From The Wall Street Journal:

In the end, what mars the Arab-American Comedy Festival is the danger to your health: The laughs come so thick and fast that there’s no chance to breathe for minutes at a time. One shows up wondering, will it be an extended political rant? Will there be too much phoney applause for bad jokes, endless ethnic boosterism or straining for sympathy, a long bemoaning of injustices, all dressed up as humor? Not a bit of it. Instead, the audience gets a splendid, merciless anatomy of the Arab-American experience, so unsparingly self-critical that it goes beyond the politically incorrect to a species of comedy that often shucks off all conventions and nears pure anarchy.

This is a particularly notable achievement considering the political freight the festival implicitly carries. Last week’s was the sixth annual event: seven shows in five nights — this time at Comix, a comedy club in Manhattan. The producers had dreamed up the idea in response to post-9/11 pressures on the Arab-American community. "In 2003," says Dean Obeidallah, the co-founder, a 30-something from New Jersey of Italian-Arab parents, "you couldn’t mention the Arab thing until the last minute or the venue wouldn’t book you — now they’re all delighted to have us. But, of course, attitudes have changed so much in the interim. These days, people are more terrified of sneezing Mexicans than Arabs."

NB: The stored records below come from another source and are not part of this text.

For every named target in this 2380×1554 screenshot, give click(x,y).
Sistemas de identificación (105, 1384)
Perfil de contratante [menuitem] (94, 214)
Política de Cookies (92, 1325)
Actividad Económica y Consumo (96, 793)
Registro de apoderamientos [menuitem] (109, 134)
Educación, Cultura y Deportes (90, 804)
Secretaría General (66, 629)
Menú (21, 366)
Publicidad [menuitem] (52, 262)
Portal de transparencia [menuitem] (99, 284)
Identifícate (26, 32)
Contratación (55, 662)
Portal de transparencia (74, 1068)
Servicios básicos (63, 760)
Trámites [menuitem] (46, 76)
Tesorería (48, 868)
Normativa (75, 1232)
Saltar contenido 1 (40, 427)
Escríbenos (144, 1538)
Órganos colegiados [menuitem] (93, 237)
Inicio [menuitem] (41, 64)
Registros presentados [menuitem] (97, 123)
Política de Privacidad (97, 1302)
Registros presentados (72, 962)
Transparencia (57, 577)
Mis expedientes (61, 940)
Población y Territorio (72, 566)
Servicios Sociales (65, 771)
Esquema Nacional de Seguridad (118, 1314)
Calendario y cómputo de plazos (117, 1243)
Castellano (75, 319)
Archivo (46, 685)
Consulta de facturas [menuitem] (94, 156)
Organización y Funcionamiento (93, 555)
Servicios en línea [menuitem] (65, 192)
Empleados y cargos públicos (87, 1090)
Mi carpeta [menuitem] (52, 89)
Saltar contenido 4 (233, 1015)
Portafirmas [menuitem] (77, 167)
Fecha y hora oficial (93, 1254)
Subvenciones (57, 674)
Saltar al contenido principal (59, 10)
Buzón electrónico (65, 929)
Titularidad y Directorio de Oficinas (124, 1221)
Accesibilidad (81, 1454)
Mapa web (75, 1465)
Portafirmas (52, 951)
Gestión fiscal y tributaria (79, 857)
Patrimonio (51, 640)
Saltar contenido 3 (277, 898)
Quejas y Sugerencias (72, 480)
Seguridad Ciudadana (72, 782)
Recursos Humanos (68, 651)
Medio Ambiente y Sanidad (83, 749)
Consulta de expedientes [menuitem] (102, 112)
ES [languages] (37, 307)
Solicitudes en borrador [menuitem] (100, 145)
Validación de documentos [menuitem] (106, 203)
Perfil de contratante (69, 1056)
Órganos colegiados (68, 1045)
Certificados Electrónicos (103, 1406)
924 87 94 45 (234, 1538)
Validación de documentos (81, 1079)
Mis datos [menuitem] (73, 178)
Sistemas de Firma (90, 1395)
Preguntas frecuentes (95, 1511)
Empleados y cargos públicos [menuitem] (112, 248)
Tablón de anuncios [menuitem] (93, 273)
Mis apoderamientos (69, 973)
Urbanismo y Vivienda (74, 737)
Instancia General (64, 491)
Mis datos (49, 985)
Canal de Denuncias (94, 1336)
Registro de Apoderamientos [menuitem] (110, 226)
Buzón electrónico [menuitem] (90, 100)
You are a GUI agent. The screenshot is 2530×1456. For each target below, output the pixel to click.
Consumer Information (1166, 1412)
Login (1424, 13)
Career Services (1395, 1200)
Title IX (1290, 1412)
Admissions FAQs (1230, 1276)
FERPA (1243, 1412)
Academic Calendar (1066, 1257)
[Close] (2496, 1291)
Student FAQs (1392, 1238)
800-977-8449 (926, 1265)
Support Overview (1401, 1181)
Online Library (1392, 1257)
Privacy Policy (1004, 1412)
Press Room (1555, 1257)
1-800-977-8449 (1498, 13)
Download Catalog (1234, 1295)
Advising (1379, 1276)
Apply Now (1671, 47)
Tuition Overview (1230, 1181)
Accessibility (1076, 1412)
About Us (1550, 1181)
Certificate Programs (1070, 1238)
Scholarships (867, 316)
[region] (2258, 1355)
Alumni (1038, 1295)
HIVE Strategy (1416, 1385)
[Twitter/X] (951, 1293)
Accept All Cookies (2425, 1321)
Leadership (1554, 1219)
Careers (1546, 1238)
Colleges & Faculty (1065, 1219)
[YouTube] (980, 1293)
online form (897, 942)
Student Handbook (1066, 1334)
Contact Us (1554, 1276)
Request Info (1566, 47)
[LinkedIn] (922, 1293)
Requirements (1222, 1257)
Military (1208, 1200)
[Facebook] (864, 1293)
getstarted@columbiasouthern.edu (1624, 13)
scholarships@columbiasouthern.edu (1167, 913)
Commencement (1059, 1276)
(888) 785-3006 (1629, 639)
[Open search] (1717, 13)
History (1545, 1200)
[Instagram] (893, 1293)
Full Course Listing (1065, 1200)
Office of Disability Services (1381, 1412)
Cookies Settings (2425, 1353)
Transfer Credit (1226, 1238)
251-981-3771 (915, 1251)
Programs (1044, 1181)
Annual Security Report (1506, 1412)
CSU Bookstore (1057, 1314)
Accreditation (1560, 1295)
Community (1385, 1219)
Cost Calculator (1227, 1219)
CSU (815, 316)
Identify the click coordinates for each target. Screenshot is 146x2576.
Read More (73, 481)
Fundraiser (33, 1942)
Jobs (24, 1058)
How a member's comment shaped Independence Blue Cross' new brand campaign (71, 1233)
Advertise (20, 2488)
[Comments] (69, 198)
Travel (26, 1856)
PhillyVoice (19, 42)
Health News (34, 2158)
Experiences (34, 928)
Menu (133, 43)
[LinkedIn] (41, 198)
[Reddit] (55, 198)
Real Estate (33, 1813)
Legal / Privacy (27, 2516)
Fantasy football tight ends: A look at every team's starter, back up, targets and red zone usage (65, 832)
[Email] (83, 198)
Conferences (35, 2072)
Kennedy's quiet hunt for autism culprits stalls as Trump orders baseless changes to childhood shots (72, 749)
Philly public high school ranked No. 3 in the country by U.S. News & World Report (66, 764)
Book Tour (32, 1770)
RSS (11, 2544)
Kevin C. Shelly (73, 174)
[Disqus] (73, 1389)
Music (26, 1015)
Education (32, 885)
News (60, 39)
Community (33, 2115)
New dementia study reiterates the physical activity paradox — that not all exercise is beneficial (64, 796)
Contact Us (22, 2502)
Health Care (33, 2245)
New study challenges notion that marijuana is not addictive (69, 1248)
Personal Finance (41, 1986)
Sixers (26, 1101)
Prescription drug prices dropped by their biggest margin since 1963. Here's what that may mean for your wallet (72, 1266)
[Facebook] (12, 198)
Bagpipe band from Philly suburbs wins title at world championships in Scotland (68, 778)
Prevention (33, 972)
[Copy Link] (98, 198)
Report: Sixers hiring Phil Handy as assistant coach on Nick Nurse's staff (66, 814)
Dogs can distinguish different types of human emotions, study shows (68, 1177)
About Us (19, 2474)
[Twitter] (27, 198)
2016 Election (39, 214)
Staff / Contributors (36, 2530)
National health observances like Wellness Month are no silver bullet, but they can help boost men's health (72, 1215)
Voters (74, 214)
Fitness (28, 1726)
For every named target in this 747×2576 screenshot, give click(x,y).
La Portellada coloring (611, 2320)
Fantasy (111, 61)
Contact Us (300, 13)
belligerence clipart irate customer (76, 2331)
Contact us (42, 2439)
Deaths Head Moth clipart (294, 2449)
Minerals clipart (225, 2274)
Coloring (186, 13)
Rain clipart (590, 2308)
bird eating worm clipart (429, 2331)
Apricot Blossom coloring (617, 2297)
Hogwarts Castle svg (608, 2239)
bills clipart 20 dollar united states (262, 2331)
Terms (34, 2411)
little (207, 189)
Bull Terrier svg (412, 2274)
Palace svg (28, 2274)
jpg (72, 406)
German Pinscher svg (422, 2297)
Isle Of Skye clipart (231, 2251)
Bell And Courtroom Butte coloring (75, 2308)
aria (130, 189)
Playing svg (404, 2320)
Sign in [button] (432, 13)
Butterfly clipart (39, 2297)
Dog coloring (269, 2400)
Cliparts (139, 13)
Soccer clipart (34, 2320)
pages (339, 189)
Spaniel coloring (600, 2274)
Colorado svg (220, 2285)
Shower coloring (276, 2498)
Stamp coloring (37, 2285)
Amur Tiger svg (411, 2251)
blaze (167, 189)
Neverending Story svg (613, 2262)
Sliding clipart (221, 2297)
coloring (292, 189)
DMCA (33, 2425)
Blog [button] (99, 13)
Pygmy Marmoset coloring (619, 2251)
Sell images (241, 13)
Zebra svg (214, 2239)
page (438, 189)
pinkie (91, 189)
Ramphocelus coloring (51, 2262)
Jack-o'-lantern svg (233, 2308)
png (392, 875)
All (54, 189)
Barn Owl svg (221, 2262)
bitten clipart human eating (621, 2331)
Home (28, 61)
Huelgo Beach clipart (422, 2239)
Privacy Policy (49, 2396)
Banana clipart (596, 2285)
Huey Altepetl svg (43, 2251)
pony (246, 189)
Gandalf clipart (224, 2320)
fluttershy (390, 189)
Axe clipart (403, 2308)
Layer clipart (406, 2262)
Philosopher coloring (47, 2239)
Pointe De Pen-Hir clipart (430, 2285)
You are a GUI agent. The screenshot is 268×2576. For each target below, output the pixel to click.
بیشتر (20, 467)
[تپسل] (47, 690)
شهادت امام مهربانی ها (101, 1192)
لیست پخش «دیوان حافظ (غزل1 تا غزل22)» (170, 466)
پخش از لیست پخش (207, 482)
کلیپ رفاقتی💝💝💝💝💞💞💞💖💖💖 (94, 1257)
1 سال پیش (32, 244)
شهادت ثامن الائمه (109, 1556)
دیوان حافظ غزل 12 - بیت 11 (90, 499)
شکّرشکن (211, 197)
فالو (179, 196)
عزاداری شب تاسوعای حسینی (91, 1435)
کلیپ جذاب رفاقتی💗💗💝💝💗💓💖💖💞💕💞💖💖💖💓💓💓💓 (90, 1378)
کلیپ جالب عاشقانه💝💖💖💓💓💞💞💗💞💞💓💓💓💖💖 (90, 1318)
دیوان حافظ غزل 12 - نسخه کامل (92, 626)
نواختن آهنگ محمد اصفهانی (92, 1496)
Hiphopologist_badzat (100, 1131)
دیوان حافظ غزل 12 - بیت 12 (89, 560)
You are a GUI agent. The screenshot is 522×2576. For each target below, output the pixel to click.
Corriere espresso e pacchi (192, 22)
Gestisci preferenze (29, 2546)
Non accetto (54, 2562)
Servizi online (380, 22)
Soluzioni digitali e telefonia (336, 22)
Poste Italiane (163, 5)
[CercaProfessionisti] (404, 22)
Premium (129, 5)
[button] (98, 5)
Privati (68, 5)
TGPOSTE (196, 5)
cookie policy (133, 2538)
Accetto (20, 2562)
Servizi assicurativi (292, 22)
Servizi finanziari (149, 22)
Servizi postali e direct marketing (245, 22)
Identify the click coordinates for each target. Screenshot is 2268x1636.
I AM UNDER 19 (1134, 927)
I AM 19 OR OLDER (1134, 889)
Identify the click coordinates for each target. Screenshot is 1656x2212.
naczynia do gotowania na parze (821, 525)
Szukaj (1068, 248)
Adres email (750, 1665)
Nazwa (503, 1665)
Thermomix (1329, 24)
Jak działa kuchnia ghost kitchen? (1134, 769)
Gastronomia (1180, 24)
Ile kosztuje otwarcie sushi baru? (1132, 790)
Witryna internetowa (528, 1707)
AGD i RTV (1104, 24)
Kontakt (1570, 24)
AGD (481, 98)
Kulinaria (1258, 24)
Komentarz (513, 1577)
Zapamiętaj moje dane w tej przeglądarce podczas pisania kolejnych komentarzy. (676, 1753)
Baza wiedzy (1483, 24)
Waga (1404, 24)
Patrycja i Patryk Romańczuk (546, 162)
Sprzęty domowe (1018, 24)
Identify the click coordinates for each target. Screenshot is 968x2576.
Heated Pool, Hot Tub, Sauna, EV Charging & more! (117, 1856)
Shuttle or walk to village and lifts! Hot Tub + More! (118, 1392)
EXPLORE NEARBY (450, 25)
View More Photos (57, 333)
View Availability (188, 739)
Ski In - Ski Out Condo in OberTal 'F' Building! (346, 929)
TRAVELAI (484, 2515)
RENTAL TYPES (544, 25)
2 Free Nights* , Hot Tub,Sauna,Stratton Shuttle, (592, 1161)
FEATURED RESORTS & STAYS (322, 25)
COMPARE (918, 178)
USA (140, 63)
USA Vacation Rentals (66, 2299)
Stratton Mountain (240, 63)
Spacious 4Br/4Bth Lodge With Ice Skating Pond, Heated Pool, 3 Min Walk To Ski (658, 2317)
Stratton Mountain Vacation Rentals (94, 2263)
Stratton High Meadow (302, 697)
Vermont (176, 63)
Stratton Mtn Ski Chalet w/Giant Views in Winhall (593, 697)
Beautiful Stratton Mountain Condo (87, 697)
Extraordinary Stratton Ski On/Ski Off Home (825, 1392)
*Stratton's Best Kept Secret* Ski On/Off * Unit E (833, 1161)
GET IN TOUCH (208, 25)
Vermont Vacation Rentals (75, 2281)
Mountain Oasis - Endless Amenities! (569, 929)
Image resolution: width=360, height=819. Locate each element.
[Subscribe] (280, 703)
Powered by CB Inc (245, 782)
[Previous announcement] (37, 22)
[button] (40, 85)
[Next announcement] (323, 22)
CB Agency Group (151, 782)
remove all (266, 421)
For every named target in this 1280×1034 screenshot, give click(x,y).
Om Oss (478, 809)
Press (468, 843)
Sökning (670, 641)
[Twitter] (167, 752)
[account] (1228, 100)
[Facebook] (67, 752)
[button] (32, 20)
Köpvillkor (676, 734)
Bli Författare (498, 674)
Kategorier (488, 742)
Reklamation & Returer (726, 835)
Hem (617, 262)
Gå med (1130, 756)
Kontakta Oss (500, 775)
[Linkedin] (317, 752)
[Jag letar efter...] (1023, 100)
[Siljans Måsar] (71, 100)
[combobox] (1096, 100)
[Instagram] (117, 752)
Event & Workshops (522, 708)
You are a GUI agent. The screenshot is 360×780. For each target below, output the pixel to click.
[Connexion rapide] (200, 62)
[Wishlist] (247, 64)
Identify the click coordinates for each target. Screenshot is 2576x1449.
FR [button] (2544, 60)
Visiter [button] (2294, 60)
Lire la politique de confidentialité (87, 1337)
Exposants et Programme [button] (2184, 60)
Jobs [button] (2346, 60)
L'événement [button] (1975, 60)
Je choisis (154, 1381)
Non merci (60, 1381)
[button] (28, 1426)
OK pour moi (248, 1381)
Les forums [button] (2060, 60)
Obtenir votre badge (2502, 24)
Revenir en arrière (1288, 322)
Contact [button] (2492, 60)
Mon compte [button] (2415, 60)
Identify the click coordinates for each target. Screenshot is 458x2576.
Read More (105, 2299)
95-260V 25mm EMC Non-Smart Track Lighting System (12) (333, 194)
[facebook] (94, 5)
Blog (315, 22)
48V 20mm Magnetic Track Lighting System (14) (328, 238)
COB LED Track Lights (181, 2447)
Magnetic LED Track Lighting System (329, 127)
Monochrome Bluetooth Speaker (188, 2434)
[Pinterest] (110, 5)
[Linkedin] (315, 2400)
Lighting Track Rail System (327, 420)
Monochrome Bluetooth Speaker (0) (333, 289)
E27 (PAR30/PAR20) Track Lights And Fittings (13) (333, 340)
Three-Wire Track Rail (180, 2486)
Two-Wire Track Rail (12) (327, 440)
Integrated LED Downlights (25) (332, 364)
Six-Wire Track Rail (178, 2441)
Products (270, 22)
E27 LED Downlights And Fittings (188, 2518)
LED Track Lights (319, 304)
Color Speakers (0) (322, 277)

If Mr. Obeidallah, an affable Ken-doll look-alike and the festival’s MC, sounds a mite provocative, he pales in comparison to female co-founder and fellow stand-up comedian Maysoon Zayid. Also from New Jersey, Ms. Maysoon has cerebral palsy and grinds out her remarks through gnashing jaws. "I found my husband in Gaza — the best place for me. They have nowhere to run." Both producers have numerous major showbiz credits to their name — Mr. Obeidallah starred in Comedy Central’s "Axis of Evil" show and took it all over the Middle East. Ms. Zayid has appeared in several movies — as have many of the 50 or so performers. The third producer, Walid Zouaiter, of Lebanese extraction, came on in the second year and has just acted in a George Clooney film.